Spanish writer (1832–1877)

Enriqueta González Rubín (17 April 1832 – 9 November 1877) was a Spanish writer. Her 1875 Viaxe del tío Pacho el Sordo a Uviedo is the earliest known novel published in Asturian.

== Biography ==
Relatively little is known about González Rubín's life. She was born on 17 April 1832 in Santianes, Ribadesella, Asturias. into a relatively wealthy family. Her parents were Bernardo González de Soto, a retired navy officer originally from Galicia, and Josefa Rubín González. Her mother died when González Rubín was young.

She became a single mother out of wedlock aged 22, however her son died a few months later. Five years later, on June 22^{nd} 1859, she married Juan Echevarría Barrera, with whom she went on to have 8 children. Despite becoming a mother, she stayed active in the Asturias community and continued her literary work throughout her life. As Enriqueta was an active part of her community, this enriched her literature and later resulted in her publishing the first novel written in Asturian. Through this we can see that Enriqueta was extremely important in promoting Asturian as a minority language, and that she helped this language reach a wider audience through her writing.

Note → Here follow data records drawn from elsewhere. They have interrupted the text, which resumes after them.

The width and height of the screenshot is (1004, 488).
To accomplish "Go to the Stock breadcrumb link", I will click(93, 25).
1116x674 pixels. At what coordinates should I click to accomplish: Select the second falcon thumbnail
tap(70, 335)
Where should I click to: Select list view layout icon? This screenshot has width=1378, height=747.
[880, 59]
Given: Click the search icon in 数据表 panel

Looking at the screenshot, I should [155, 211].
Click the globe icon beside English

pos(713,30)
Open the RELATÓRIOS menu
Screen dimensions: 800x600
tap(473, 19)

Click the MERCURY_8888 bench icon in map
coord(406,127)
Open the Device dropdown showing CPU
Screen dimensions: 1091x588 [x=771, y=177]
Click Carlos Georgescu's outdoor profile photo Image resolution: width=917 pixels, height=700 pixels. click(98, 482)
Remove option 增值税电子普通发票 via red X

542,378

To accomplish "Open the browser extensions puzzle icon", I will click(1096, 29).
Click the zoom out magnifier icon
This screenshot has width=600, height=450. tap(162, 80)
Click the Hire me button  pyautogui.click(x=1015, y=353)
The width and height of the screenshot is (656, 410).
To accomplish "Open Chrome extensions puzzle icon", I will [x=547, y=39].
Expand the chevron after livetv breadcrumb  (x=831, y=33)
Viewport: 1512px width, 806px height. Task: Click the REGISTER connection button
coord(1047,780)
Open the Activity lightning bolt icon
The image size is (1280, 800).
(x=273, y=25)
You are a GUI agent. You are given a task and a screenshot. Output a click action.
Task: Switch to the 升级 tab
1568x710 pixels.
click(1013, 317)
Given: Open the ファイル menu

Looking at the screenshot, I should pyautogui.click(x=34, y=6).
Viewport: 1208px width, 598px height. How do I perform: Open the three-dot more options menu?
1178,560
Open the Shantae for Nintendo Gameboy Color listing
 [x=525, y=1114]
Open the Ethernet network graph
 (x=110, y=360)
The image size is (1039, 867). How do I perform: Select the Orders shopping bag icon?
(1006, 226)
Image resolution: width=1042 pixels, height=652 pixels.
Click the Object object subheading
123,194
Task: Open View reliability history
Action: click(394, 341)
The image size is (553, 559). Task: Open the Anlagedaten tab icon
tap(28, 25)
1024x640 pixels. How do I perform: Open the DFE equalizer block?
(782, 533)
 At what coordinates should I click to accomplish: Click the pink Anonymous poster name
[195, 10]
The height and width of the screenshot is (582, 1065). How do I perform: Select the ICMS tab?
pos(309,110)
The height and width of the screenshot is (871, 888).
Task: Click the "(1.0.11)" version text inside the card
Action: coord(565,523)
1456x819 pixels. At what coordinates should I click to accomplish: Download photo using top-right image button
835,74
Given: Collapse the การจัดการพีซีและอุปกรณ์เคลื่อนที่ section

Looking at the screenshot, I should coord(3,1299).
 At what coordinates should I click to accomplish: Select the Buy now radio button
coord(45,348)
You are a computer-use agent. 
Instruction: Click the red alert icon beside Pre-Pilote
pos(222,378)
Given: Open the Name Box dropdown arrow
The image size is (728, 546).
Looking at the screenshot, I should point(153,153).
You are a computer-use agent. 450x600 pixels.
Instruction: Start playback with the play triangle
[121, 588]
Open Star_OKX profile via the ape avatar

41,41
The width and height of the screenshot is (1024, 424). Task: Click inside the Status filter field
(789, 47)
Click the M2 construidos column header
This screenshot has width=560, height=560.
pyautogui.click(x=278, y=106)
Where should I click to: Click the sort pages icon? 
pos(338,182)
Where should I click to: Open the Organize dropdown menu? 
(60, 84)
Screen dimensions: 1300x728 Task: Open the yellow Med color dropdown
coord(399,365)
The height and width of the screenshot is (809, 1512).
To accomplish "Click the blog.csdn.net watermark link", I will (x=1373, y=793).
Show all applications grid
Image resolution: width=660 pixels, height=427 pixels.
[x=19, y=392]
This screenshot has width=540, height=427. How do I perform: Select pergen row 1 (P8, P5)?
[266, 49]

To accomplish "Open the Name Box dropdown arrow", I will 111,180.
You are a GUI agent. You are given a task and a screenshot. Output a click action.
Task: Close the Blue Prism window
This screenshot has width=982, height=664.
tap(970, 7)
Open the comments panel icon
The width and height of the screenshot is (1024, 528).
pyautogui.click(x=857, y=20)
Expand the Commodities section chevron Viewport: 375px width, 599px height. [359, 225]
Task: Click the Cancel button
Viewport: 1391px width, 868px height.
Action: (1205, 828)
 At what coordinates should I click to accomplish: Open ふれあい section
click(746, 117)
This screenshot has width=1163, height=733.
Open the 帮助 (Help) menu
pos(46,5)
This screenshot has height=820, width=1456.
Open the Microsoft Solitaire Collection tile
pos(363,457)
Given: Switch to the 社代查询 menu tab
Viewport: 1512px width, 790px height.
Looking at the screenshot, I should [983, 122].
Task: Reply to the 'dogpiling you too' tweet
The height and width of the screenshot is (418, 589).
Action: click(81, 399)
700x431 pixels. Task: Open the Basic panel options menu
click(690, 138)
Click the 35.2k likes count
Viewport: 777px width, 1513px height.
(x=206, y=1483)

González Ruben died in on 9 November 1877 from cancer in Infiesto, Piloña, Asturias, aged 55.

== Literary Works ==

=== Viaxe del tío Pacho el Sordo a Uviedo ===
González Rubín's work Viaxe del tío Pacho el Sordo a Uviedo (Uncle Pacho the Deaf's Trip to Oviedo) was published in 1875; it is the earliest known published novel (and earliest known separately published narrative work) in Asturian.' In it she ironically reflected on Asturian politics and society of this time.

In 2007, 133 years after its publication, the municipal heritage conservator of Llanes, José Antonio Anca, discovered this novel in a mansion in Llanes.

The discovery allowed us to know that it consists of a total of twenty-four octavo pages with a simple plot: the main character's journey to Oviedo to deliver a salmon to a person of whom he has only vague clues. Thus, Pacho gets to know some places in the city and faces several situations until he finds the person he was looking for, to return the next day to Ribadesella. The story allows González Rubín to discuss the people of Oviedo and to critique the politics and economy of the time.

=== El Faro Asturiano ===
Many of González Rubín's articles, poems and stories were published in the newspaper El Faro Asturiano, as well as a serialized novel. Her articles express a concern for women's living conditions, education, and role in society. In 1890, Protasio González Solís, the paper's director, published several works that González Rubín had written for the paper in his Memorias Asturianas using the pseudonyms "La Gallina Vieja" (The Old Hen), "La Cantora del Sella" (The [Female] Singer from Sella), and "Una Aldeana del Sella" (A [Female] Villager from Sella).

== Legacy ==
González Rubín’s legacy is kept alive through the Enriqueta González Rubín Journalism Award, which is one of the most prestigious awards for journalism in Asturias. Since 2003, it has been organized by the Ministry of Culture of Asturias.

During the week of May 4 to 8, 2009, the 30th Week of Asturian Letters was celebrated, dedicated to the memory of Enriqueta. The Government of Asturias reissued and revived her work, complementing it with literary studies on her legacy.

There currently exists a “Enriqueta González Rubín” route in Santianes, promoted by “La Sociedad Etnográfica de Ribadesella” (The Ribadesella Etnographic Society). The route is inspired by a journey described by the writer in her story “Una excursión a la montaña” (A Trip up the Mountain) published in “El Faro Asturiano”.

In her hometown of Santianes del Agua there is a plaque in her honour , and the town square was given her name.